WORK TASK: Pull every line containing "agent" from the entries.
SUPPLIED DATA START
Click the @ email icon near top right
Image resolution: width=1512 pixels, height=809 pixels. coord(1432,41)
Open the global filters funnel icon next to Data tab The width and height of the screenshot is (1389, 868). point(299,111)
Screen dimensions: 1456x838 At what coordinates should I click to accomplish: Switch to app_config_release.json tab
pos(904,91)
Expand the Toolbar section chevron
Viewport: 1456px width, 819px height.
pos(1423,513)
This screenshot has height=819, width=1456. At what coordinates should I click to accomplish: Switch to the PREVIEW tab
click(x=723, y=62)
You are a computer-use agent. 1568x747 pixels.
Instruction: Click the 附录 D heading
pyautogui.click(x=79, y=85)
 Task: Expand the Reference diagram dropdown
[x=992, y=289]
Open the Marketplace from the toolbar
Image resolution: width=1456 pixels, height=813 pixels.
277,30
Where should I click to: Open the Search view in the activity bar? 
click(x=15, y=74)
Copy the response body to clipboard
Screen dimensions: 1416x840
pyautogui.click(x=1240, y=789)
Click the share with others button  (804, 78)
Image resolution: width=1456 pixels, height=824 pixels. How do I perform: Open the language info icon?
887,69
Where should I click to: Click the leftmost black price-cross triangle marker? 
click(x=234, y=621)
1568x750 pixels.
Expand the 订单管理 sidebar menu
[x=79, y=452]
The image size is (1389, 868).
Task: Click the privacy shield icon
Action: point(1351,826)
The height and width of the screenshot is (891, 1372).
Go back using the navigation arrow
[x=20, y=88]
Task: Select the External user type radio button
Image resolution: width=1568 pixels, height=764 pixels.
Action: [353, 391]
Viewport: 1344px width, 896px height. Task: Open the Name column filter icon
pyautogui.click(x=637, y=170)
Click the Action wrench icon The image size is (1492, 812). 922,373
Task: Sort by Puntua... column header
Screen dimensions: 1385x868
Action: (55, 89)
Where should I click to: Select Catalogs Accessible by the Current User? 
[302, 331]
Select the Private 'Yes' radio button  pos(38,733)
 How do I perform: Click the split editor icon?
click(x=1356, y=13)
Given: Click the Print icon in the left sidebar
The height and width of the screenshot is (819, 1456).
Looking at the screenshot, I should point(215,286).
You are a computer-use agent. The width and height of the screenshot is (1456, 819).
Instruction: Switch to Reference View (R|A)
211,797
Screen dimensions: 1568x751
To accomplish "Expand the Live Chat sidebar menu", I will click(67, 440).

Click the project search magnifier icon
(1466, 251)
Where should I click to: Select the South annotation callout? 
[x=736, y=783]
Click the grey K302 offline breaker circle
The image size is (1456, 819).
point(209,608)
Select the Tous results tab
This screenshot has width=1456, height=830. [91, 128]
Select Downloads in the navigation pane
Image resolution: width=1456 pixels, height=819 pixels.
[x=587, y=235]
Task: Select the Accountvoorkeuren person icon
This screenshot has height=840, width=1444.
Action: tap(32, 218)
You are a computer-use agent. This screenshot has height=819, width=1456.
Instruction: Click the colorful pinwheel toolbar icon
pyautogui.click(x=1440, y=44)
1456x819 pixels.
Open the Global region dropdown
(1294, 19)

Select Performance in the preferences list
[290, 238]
SUPPLIED DATA END
RESULT BELOW:
You are a computer-use agent. 1568x747 pixels.
You are a computer-use agent. The width and height of the screenshot is (1456, 819).
You are a computer-use agent. This screenshot has height=819, width=1456.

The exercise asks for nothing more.